*Task prompt*:
Search the records for the word "Select" and report each line that has it.

*Excerpted data*:
§

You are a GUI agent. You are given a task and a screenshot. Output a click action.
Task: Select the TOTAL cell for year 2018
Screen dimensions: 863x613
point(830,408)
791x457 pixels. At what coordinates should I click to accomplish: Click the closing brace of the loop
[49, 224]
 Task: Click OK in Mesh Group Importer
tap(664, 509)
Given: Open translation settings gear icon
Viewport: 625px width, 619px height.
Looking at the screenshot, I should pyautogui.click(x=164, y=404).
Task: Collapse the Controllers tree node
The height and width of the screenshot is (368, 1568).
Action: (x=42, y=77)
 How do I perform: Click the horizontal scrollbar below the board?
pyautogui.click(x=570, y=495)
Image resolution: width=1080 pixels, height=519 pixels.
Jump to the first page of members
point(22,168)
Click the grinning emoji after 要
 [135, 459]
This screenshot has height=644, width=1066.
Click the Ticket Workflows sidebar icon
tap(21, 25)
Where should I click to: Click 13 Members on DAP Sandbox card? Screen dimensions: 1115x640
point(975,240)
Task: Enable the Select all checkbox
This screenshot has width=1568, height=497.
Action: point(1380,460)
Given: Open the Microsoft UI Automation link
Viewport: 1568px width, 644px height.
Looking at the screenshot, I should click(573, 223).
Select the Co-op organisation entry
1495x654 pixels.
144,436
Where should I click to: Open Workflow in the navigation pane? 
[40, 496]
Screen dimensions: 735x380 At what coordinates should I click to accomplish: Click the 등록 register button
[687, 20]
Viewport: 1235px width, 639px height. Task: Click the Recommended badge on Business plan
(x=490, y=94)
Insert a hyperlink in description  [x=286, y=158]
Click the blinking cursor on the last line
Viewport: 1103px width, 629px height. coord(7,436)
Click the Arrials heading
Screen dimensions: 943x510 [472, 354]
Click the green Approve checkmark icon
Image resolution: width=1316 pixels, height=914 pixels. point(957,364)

§

*Task response*:
Task: Select the TOTAL cell for year 2018
Task: Enable the Select all checkbox
Select the Co-op organisation entry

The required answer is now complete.